De buurtbewoners van toen zaten nu op de tribune en wilden dat deze toezegging gedaan door de vorige wethouder gestand zou worden gedaan. Er bleken ook notulen van de betreffende bijeenkomst te zijn en daar staat de toezegging volgens de bewoners letterlijk in.Al bleef in het midden of het een loze kreet was of dat er duidelijk bij vermeld werd door de spreker dat het een toezegging betrof.

De nieuwe wethouder zat duidelijk met een dilemma. De gedane toezegging was niet vastgelegd in een collegebesluit. Maar een bewering van een wethouder, die wordt opgevat als toezegging, is toch wel wat waard als het gaat om de geloofwaardigheid van het openbaar bestuur?

De kwestie zal nog nader moeten worden bekeken en dus kan er op dit moment geen besluit worden genomen over het voorstel van de Heemskerkse en Beverwijkse colleges omtrent de oplossing van het ruimtegebrek van de basisscholen in de Broekpolder.

• **De gegevens**:
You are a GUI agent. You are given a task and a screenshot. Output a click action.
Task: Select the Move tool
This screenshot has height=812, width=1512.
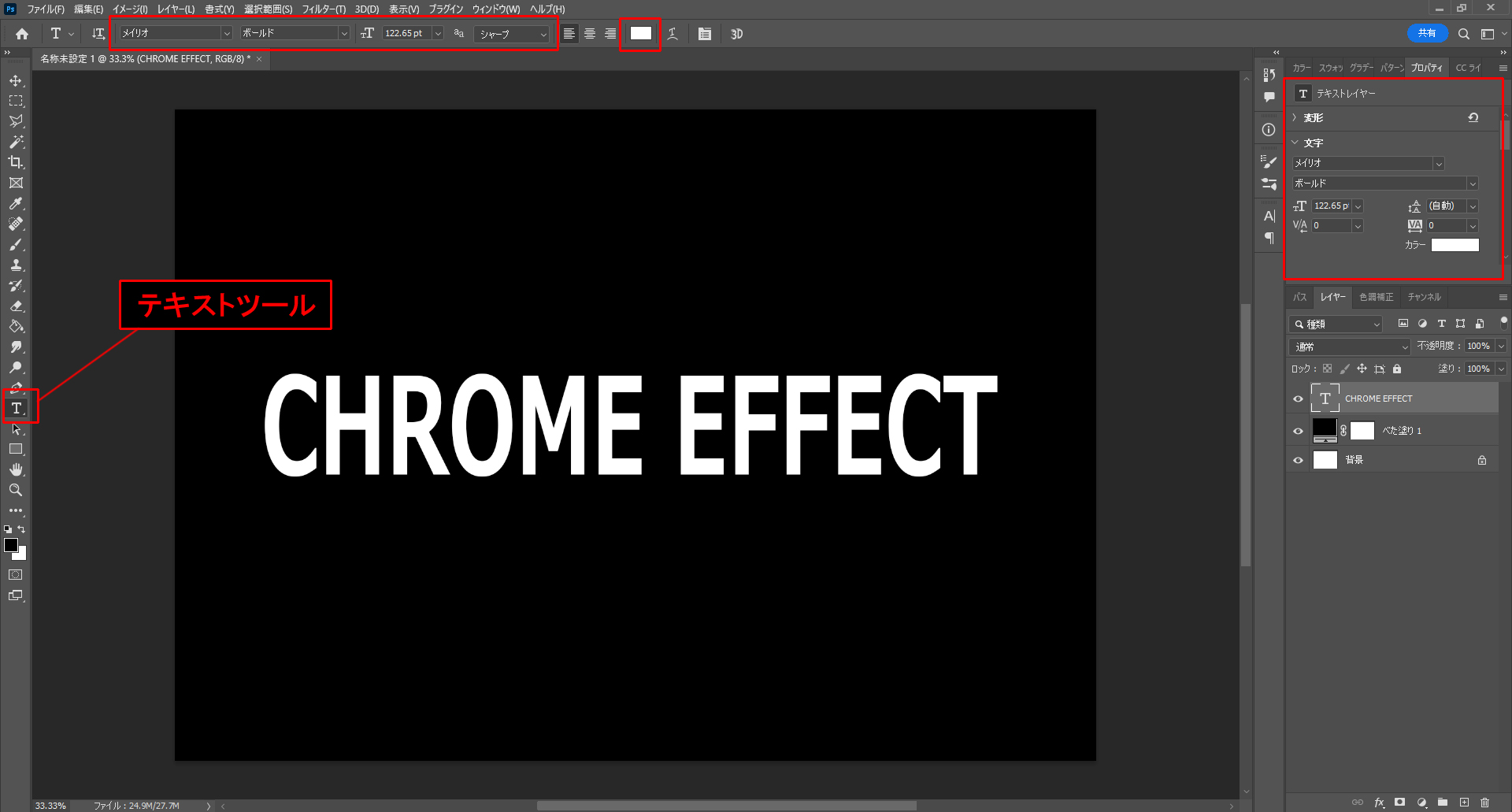pos(16,81)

• **Wat wordt gevraagd**:
[A] Waarin was de gedane toezegging volgens de tekst over de toezegging van de wethouder niet vastgelegd?
[B] Neem het deel van de tekst over de toezegging van de wethouder over tussen "De kwestie zal" en "in de Broekpolder.", beide inbegrepen.
De gegevens hebben niets met de tekst te maken.

• **Uitkomsten**:
[A] In een collegebesluit.

[B]
De kwestie zal nog nader moeten worden bekeken en dus kan er op dit moment geen besluit worden genomen over het voorstel van de Heemskerkse en Beverwijkse colleges omtrent de oplossing van het ruimtegebrek van de basisscholen in de Broekpolder.